The material in Via was written during two distinct sessions over a period of four years. The touring that followed the release of Liars and Prayers provided the occasion for the first session, during which their then drummer Daniel Coughlin contributed to the process. Once the touring for Liars and Prayers ended, however, "Zedek's drummer Daniel Coughlin announced a move to Buenos Aires." Therefore, the band was forced to find a new percussionist, eventually, enlisting Dave Bryson (Son Volt). The remainder of the album was written after Bryson's arrival.

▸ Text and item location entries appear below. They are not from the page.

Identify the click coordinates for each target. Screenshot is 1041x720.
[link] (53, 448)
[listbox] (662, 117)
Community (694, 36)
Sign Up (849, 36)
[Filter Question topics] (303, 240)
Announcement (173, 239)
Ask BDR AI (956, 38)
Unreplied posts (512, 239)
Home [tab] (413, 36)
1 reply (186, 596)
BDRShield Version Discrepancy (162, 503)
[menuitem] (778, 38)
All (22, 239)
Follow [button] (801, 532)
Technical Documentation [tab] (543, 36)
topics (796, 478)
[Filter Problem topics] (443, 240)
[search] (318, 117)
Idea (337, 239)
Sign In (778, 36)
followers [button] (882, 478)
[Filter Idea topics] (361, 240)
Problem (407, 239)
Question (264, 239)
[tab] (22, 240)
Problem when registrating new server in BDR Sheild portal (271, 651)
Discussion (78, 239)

The album is dedicated to the memory of Mishael Zedek, Thalia Zedek's late father. Mishael Zedek, "[l]ongtime Professor of Mathematics at the University of Maryland", who died on December 14, 2010, at age 84.

== Track listing ==

All songs and lyrics by Thalia Zedek. All arrangements by the Thalia Zedek Band (Winston Braman, Dave Bryson, David Michael Curry, Mel Lederman, and Zedek).

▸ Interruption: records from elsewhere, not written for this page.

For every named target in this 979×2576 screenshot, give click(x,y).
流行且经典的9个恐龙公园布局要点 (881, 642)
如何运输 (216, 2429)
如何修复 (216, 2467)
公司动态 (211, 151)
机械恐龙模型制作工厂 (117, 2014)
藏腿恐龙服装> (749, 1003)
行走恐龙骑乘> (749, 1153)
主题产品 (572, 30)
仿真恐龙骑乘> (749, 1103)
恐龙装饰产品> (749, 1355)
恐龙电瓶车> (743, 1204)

| No. | Title | Writer(s) | Length |
|---|---|---|---|
| 1. | "Walk Away" | Thalia Zedek | 5:12 |
| 2. | "Winning Hand" | Thalia Zedek | 6:14 |
| 3. | "Get Away" | Thalia Zedek | 5:17 |
| 4. | "He Said" | Thalia Zedek | 3:25 |
| 5. | "In This World" | Thalia Zedek | 3:57 |
| 6. | "Straight and Strong" | Thalia Zedek | 5:12 |
| 7. | "Go Home" | Thalia Zedek | 3:46 |
| 8. | "Lucky One" | Thalia Zedek | 6:58 |
| 9. | "Want You to Know" | Thalia Zedek | 8:21 |

== Personnel ==

- Thalia Zedek Band

- Thalia Zedek – vocals, guitars
- David Michael Curry – viola
- Mel Lederman – piano
- Winston Braman – bass guitar
- Dave Bryson – drums, percussion

- Additional personnel

- Andrew Schneider – Production, Engineering, Mixing
- Thalia Zedek – Mixing
- Jonathan Taft –Assistant engineering
- Josh Bonati – Mastering
- Dan Zedek – Design
- Thalia Zedek – Front cover photo
- Suara Welitoff – Inside photo

==Critical reception==

On Metacritic, the album has a weighted average score of 76 out of 100, based on 8 critics, indicating "generally favourable reviews". Writing for Allmusic, Fred Thomas states that, in Via, "there's a nebulous sense of despair, but it's less an anguished confusion and more of the melancholy of acceptance that comes with a life full of heavy changes," going on to describe the album as "an incontestable force of nature". Although he criticised the sequencing of the songs in his otherwise positive review for Pitchfork, Matthew Murphy declared that "Thalia Zedek's voice has aged exceptionally well" and that it is the "slender reed of hope or recovery that continually shines through even Via's darkest moments." Writing for Paste, Mark Lore echoed this view, claiming that "[l]yrically Via is maybe more optimistic than anything Zedek has written before," ultimately concluding that "[I]f listening to Via makes you feel good, chances are Zedek is feeling good. Powerful stuff." According to Matthew Fiander's review of the album for PopMatters, "Via is [Zedek's] most vibrant and volatile set to date." Fiander then goes on to characterise it as "a new twist on old traditions", describing it as "an album about heartache and past betrayals and what could have been." Reviewing the album for The Boston Globe, Matt Parish writes that Via "is full of concise guitar solo breaks, chunky drumming, and a sense of broad-stroked experimentation that [Zedek's] previous efforts rarely touched." In his review for the Financial Times, Ludovic Hunter-Tinley states that "Via's songs surge and ebb with hypnotic riffs and feedbacky solos, cellos sawing away in the background, Zedek forcing the tune to bend to her rather than vice versa." Jordan Mainzer, writing for musicOMH, described Via as a "slowcore [that] ultimately falls apart and picks up into something more urgent, even if not always lively," claiming that the difference between this and Zedek's previous album "is a newfound sense of purpose and exhilaration. Not quite buoyant but still enthusiastic."